I did however make a effort to look up the soldier who captured the pistol. Found out he was a sergeant in General Patton’s third army during the war. To my surprise! This former soldier lives in my town! I looked him up in the local phone book and gave him a call. I explained the purpose of the call, mainly any history he could give me concerning this pistol. We made a date to meet at a local coffee shop. I still can recall how excited I was to meet this person, let alone hear from him how he acquired this gun.
When we met, he was really nice and very outgoing. He did state that he was surprised and disappointed that his son sold his pistol. He told me that he gave this pistol to his son several years earlier as a gift. I offered to sell the pistol back to him as I did not wish to create any hard feelings in his family. He graciously declined my offer to do so, stating what’s done is done. He went on to tell me that in the last days of the war in Europe many units of the German army were surrendering to American and British forces in mass. The Germans certainly did not want to surrender to the Russians! He told me he was out on a recon patrol when he encountered a German Division on the road. He thought he was in real trouble! Turns out the German Oberst (Colonel in our rank) wished to surrender himself and his men! The sergeant spoke fluent German and was able to work out the details for the surrenders. Oberst, as part of the surrender proceedings gave the sergeant the pistol, he was carrying. He kept this pistol all those years until he gave it to his son. He also gave me a copy of the photo he took of the surrender of the German division.
Unfortunately, this photo did not reproduce very well to show with this article. Boy! what a neat story! He also told me he was born in Germany and emigrated to America in 1929. He joined the army in 1942 and was mustered out in 1946. He also served as a interpreter at the Nurnberg trials in 1946. As you can imagine he was really interesting to listen to. This talk really made me appreciate this Luger even more.
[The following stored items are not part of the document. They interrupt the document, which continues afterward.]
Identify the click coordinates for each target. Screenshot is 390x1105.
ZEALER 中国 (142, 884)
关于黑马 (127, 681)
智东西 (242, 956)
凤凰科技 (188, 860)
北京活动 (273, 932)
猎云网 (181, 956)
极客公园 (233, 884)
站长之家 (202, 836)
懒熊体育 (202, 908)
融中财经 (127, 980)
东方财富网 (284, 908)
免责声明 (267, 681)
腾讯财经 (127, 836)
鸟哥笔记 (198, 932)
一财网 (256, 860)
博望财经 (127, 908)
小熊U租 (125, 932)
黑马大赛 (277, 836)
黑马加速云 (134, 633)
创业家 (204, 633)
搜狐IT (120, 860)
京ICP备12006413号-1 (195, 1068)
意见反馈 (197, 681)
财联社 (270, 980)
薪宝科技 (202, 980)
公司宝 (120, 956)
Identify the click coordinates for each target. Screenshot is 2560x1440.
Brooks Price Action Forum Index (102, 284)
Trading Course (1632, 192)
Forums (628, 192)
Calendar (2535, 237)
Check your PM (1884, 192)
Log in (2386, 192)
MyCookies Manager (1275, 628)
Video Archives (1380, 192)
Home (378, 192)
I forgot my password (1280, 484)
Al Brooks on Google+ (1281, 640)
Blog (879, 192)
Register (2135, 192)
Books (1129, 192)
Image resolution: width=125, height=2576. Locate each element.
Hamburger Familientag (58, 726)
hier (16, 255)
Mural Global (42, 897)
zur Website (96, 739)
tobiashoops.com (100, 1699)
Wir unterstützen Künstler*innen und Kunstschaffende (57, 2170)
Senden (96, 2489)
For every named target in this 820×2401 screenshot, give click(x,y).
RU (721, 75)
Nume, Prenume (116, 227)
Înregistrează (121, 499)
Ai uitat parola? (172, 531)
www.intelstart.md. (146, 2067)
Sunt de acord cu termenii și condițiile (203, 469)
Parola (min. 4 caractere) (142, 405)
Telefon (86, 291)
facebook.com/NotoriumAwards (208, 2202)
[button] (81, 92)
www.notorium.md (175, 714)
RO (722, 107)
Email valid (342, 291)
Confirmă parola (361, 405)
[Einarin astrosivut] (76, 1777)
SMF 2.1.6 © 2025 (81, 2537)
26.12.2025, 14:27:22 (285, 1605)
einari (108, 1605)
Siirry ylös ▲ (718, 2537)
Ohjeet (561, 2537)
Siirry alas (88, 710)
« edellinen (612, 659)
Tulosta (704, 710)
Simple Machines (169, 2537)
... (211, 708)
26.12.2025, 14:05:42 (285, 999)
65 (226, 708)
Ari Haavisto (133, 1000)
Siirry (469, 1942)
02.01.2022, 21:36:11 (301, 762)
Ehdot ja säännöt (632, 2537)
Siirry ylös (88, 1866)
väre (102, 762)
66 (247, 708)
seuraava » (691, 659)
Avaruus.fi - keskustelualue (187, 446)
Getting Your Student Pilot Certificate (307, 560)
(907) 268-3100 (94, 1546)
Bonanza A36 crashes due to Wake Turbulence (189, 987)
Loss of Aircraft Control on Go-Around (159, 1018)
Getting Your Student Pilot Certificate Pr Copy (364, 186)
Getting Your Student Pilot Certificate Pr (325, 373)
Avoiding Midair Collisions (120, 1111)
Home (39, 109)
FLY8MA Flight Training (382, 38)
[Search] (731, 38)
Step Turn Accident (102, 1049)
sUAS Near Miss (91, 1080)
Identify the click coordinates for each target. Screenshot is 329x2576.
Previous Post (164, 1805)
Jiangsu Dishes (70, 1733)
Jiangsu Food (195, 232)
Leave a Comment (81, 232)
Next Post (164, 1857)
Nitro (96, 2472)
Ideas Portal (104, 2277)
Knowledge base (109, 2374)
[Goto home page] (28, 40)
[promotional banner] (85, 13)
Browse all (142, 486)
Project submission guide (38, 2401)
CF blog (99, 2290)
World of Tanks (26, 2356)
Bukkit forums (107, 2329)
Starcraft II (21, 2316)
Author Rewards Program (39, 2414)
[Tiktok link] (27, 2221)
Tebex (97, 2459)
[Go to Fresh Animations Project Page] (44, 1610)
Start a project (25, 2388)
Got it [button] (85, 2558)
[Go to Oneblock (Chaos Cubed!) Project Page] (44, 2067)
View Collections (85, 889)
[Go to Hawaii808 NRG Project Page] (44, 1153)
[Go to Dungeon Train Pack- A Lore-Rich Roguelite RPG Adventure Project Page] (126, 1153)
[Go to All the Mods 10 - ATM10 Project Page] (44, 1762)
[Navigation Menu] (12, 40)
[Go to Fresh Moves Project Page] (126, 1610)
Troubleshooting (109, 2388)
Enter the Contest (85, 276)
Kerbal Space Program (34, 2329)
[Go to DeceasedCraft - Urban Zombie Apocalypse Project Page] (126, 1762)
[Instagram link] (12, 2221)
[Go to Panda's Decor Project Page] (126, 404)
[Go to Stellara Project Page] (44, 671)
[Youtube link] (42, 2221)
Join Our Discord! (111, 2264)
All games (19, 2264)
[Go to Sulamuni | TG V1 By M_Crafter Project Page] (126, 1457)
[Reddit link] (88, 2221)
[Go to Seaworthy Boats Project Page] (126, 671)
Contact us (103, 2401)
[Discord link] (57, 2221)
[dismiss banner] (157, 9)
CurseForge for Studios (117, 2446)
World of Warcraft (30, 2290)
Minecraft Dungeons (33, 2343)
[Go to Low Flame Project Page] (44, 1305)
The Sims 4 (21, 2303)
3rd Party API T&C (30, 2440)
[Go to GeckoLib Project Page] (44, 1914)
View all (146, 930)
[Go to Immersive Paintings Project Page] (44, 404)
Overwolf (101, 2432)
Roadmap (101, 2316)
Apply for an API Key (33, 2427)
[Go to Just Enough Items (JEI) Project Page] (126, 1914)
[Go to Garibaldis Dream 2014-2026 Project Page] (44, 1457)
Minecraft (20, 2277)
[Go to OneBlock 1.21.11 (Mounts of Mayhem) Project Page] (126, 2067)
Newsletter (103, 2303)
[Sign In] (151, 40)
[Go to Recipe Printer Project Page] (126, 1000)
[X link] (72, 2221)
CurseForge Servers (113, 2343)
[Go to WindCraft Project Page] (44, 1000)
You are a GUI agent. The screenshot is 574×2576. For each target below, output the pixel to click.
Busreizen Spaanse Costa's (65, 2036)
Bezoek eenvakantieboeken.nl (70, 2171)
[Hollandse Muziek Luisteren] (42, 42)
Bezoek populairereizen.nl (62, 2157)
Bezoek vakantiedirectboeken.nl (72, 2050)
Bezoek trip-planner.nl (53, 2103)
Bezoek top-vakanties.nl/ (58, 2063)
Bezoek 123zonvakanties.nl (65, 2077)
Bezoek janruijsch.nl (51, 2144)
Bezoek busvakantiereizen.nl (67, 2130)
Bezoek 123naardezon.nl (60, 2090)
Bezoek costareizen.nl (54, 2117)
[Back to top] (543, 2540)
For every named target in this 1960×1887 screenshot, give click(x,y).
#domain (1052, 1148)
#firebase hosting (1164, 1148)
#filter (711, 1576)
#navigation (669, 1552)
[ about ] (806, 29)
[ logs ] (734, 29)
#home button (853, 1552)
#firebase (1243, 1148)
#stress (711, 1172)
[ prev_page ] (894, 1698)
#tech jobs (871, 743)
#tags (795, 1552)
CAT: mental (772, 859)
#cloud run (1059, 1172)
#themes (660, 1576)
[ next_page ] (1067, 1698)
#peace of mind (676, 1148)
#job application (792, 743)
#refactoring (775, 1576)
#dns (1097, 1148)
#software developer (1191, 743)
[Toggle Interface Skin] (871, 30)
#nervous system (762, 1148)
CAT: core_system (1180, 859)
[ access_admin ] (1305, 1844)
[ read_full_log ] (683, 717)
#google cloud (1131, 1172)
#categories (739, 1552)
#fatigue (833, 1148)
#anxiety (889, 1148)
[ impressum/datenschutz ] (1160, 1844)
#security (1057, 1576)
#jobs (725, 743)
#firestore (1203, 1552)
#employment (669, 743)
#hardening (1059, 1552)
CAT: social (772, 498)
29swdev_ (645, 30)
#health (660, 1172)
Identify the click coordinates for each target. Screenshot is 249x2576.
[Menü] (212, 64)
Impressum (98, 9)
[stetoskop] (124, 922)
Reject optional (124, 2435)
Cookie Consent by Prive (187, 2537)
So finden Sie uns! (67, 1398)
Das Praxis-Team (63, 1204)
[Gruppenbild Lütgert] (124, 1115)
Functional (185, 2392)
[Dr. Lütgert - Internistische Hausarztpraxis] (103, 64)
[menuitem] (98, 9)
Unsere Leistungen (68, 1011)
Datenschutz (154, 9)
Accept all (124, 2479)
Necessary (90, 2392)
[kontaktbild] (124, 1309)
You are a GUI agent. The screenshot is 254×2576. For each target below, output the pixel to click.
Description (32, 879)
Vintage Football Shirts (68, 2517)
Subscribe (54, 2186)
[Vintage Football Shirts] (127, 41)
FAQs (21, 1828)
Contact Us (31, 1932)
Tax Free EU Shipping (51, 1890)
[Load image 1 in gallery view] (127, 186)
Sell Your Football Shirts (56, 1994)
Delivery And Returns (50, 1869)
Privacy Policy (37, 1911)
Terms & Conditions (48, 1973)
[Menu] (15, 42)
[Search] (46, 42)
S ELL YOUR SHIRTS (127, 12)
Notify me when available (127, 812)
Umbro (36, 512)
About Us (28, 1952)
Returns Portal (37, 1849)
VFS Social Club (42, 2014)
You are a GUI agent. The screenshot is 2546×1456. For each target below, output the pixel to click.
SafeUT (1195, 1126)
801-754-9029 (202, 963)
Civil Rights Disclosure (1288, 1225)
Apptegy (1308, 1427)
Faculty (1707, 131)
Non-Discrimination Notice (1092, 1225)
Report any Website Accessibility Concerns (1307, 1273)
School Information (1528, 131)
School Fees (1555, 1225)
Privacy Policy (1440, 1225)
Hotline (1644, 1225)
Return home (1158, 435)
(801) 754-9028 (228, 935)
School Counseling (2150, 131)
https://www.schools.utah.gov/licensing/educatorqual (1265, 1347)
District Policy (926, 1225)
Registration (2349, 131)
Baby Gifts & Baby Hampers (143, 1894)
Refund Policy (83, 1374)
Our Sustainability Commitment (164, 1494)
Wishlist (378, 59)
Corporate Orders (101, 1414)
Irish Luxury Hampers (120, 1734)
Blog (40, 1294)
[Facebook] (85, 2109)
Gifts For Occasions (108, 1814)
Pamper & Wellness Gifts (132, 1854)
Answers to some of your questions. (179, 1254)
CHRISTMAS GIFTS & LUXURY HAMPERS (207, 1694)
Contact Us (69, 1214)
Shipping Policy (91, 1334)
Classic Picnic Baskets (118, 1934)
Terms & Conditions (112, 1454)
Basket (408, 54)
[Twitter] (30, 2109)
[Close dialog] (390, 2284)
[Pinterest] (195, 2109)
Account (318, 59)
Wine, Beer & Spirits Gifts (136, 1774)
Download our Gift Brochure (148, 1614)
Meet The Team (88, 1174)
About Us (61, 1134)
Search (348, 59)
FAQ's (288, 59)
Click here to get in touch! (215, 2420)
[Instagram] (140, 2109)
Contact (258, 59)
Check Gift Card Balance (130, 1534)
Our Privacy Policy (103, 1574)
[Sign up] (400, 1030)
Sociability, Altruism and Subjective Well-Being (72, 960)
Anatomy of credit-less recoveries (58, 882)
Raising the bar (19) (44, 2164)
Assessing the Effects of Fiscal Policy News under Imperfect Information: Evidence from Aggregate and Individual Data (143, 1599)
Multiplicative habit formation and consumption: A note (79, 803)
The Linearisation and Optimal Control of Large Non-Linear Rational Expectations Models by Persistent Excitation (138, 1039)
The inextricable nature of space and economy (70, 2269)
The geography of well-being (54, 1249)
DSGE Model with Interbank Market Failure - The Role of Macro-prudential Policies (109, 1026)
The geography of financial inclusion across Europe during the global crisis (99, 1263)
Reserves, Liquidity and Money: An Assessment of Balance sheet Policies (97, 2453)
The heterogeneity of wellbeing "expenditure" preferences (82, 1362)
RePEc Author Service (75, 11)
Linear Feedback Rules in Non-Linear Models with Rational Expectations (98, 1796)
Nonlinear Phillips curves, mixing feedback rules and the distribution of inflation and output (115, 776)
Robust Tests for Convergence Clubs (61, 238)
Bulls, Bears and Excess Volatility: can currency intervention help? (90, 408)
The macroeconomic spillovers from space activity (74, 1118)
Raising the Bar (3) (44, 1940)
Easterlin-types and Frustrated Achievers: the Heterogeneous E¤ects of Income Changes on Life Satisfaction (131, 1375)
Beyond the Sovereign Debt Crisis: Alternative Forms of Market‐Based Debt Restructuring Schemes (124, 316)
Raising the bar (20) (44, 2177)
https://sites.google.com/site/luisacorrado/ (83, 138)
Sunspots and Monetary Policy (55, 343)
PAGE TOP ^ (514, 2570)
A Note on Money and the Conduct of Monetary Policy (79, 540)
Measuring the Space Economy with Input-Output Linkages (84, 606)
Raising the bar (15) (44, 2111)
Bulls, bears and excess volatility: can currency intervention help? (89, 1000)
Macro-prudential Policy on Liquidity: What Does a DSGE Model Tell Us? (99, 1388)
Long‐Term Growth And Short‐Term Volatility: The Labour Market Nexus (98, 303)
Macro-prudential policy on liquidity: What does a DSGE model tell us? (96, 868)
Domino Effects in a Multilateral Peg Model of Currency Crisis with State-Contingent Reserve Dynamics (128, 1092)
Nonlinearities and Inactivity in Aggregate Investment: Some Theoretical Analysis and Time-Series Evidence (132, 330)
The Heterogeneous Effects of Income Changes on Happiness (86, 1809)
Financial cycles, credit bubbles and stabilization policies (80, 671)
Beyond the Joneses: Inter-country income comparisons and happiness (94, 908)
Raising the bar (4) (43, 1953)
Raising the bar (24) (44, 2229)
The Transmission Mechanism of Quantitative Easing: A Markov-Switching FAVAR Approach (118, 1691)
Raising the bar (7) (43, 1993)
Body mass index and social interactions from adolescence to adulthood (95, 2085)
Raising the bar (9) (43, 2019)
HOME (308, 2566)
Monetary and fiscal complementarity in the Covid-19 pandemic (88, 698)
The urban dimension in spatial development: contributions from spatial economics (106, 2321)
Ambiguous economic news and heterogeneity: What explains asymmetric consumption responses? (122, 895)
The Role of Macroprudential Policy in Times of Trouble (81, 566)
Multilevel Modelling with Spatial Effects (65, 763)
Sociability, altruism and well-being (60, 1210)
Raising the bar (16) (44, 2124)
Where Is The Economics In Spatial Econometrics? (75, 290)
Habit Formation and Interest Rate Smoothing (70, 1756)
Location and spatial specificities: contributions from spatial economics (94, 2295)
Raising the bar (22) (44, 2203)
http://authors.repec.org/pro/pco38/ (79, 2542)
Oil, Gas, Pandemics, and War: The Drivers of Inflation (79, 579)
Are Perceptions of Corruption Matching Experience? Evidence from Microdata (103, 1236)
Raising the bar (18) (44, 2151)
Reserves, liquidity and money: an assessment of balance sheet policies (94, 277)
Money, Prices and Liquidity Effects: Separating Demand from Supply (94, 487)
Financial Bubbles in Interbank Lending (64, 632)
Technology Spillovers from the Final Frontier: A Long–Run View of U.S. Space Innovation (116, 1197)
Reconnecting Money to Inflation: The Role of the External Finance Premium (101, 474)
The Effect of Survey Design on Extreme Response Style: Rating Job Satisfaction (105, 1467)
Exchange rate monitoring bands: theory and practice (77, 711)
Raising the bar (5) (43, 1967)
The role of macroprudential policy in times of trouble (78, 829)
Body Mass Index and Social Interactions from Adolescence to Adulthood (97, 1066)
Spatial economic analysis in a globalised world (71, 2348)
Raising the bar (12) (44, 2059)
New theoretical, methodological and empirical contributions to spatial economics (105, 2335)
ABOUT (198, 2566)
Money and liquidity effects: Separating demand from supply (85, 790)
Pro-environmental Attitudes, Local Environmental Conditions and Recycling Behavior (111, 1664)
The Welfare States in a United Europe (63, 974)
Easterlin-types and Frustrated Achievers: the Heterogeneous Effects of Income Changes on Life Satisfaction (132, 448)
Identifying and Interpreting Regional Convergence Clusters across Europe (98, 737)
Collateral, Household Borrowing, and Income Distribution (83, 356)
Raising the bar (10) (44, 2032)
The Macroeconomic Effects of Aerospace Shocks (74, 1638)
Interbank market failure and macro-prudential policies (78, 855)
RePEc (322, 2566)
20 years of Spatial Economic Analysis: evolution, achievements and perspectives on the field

As a Luger collector,this documented history of this pistol really makes this gun stand out. It’s not often that a collector can find out the history and background of a firearm. This gun served Germany in two World Wars and survived the peace as a war captured souvenier. Not too many guns can say that and back it up. I am very careful to preserve this history and documents I have on this Luger. It’s important to do this,for once the history is lost it’s gone for good. I as a collector,am only the caretaker for this pistol for a period of time until the next collector takes my place. So if you have a gun with some interesting history, be sure to write it all down and document it as much as possible. This can be important to the possible value of the firearm or maybe to your family history or to related events in the past. That’s what makes collecting so much fun! You never know what kind of history you may dig up with your firearm if you do a little digging and research.